LOS ANGELES - The treasures of King Tut will go on display at the Los Angeles County Museum of Art, but visitors will have to pay a record price of up to $30 to see the Egyptian artifacts.
"Tutankhamen and the Golden Age of the Pharaoh" will begin a U.S. tour June 16 in Los Angeles, before stopping in Fort Lauderdale, Fla., and Chicago. But the show will not visit New York's Metropolitan Museum of Art, which helped organize the first exhibition of the treasures in 1976.
The show includes about 130 Egyptian artifacts, compared to the 55 artifacts that toured the country from 1976 to 1979.

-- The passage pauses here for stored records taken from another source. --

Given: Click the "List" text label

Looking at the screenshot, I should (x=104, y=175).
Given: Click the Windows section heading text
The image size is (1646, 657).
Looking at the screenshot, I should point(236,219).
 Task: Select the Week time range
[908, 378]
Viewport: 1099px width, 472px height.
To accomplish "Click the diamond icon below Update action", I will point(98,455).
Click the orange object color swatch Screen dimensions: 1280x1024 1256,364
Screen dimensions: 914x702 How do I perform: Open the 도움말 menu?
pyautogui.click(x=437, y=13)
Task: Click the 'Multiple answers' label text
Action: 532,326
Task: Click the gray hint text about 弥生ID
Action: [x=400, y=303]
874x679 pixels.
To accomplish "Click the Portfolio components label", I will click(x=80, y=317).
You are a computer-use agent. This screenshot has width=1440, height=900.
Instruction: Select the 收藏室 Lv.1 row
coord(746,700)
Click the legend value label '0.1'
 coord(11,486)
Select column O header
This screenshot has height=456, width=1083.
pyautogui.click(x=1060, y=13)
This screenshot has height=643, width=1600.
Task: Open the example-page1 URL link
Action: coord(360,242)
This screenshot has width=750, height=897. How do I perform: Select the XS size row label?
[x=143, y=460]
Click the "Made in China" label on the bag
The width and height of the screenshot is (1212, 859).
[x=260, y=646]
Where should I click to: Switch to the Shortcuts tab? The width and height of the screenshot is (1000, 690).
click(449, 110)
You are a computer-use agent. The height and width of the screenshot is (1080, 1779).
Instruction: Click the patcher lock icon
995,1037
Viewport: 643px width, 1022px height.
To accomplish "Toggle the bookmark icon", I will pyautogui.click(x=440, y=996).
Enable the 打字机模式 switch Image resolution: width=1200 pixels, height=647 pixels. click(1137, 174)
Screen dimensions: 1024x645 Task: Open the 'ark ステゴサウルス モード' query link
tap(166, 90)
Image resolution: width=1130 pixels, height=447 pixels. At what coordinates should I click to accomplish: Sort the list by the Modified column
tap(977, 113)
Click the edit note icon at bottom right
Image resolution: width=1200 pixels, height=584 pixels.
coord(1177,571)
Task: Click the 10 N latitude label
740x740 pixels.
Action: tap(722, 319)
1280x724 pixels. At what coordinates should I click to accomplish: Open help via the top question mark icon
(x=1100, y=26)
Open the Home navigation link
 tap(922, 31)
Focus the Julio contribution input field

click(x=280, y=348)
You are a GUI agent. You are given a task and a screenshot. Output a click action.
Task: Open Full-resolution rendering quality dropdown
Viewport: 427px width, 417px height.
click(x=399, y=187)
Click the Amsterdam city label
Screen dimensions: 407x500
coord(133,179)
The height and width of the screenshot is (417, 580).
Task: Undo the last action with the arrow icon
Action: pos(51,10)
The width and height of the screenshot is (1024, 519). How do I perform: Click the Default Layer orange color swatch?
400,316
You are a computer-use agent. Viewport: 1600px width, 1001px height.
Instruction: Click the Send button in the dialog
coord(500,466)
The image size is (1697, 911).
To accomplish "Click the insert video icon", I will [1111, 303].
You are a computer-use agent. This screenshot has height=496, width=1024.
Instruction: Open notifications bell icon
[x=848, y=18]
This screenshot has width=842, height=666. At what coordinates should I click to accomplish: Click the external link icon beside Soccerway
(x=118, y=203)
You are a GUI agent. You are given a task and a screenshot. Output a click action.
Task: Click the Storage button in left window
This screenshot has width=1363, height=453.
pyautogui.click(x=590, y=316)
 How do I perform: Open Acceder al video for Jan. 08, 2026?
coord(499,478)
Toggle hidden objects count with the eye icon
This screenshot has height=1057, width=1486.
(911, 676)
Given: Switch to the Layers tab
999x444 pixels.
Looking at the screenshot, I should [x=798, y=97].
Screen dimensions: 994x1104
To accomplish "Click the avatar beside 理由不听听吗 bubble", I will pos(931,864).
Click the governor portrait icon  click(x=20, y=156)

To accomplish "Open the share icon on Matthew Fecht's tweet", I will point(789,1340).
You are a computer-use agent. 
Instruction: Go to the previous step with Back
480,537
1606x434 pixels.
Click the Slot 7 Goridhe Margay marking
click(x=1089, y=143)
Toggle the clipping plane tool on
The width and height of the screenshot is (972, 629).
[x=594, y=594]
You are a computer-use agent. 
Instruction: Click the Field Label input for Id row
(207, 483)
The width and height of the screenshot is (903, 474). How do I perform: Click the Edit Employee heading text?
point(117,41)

The exhibit will continue through Nov. 15 and tickets will range from $15 to as much as $30 for adult weekend tickets, said Andrea Rich, the Los Angeles museum's president and director. The museum was to make a formal announcement of the tour at a news conference Wednesday.
The "Tut" ticket prices will be set by exhibition's backers Anschutz Entertainment Group, which developed the Staples Center, and Arts and Exhibitions International. Both organizations have been working with National Geographic and Egypt's Supreme Council of Antiquities to bring the artifacts to the United States.
Part of the exhibition's proceeds will fund construction of a new museum in Cairo and preservation and conservation of archaeological sites in Egypt, said Tim Leiweke, president and chief executive of AEG.
The New York Times reported in Wednesday editions that the Egyptian government could not reach an agreement with the Met, whose board of trustees would not break its policy and charge a separate admission for the exhibit.
Zahi Hawass, head of the Egypt's Supreme Council of Antiquities, said Egypt needed to raise money for antiquities such as the Pyramids, the Sphinx and other treasures.
"These monuments will be gone in 100 years if we don't raise the money to restore them," said Hawass.
King Tut ascended to the throne at about age 8 and died around 1323 B.C. at 17. There are speculations that the king might have been killed, because a 1968 X-ray found bone fragments in his skull.
The exhibition, which will include Tutankhamen's diamond crown, his gold coffin and other objects from his tomb, will travel to the Museum of Art in Fort Lauderdale, Fla., in December 2005 and Chicago's Field Museum in May 2006.